Since Stephen asked, I think overall it took me maybe something around 10-12 hours (I worked on it for a few days): I came up with the script pretty fast, but designing the characters and the background, and then shouting at Flash for making all my lines look funny took a few hours (I first had all the characters as hamsters, but gave up on that halfway through). Then I struggled as I had to adjust myself to make stuff work with Flash: my biggest peeve was the inability to just lower the opacity of a layer, and it surprisingly disrupted my entire workflow.
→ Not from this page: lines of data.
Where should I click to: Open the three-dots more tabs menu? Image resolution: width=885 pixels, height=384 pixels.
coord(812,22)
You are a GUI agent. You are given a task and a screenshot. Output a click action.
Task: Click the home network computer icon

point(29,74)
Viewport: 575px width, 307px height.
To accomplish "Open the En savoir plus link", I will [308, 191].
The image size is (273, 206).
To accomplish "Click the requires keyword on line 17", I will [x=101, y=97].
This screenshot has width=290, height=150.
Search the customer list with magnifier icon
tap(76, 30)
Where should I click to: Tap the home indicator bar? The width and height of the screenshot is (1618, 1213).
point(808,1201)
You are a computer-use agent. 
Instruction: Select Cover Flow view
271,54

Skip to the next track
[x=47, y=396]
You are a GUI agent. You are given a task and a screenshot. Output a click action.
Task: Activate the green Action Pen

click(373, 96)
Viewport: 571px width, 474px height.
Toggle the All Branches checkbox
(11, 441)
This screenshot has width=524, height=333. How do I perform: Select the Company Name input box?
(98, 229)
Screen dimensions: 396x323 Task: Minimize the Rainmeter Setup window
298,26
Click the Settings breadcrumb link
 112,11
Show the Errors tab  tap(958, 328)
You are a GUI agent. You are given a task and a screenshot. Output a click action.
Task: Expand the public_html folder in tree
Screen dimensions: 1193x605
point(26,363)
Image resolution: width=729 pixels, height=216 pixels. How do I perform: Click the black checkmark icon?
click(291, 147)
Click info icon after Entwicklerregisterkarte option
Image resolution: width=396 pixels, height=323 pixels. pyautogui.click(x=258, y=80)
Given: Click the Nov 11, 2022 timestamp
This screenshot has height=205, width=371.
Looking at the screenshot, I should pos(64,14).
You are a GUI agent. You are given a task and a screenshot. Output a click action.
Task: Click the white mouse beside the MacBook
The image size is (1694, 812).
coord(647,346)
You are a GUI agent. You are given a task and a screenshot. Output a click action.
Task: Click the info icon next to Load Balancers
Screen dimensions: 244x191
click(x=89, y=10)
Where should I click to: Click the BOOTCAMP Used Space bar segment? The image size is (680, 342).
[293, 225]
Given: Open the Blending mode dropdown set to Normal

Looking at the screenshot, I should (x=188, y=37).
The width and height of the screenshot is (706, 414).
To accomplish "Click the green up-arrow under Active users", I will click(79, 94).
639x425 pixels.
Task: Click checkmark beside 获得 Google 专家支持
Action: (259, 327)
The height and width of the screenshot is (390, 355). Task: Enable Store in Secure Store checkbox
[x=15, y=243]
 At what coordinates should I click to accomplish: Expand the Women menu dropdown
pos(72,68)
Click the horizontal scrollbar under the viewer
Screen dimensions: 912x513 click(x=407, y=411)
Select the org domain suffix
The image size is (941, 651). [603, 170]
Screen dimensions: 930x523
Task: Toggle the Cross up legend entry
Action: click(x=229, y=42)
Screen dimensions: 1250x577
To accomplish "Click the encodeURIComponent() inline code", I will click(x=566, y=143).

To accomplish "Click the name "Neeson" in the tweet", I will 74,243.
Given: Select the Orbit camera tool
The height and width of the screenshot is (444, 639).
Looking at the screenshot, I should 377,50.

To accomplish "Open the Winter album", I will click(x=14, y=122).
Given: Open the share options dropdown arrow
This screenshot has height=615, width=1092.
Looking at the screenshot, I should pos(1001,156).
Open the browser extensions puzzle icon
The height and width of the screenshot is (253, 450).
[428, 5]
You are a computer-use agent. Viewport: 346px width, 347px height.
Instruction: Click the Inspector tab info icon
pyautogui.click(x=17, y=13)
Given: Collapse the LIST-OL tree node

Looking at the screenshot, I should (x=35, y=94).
Next I recorded the sound, with proper words and different voices and everything, but when I tried to animate the moving mouths, Flash refused to cooperate and I almost gave up on the entire thing. I wasted an hour or two doing that, and then just rerecorded myself with the “Prapapa” gibberish, and drew some random mouth shapes. I also probably did the colouring very wrong, but at that point I was so frustrated and upset with the whole thing, that doing something brainlessly mechanic was probably for the best. The invisible gaps that prevented me from using the paintbucket tool smoothly only had me smashing my desk and growling for a little bit, as it scared the cats way too much.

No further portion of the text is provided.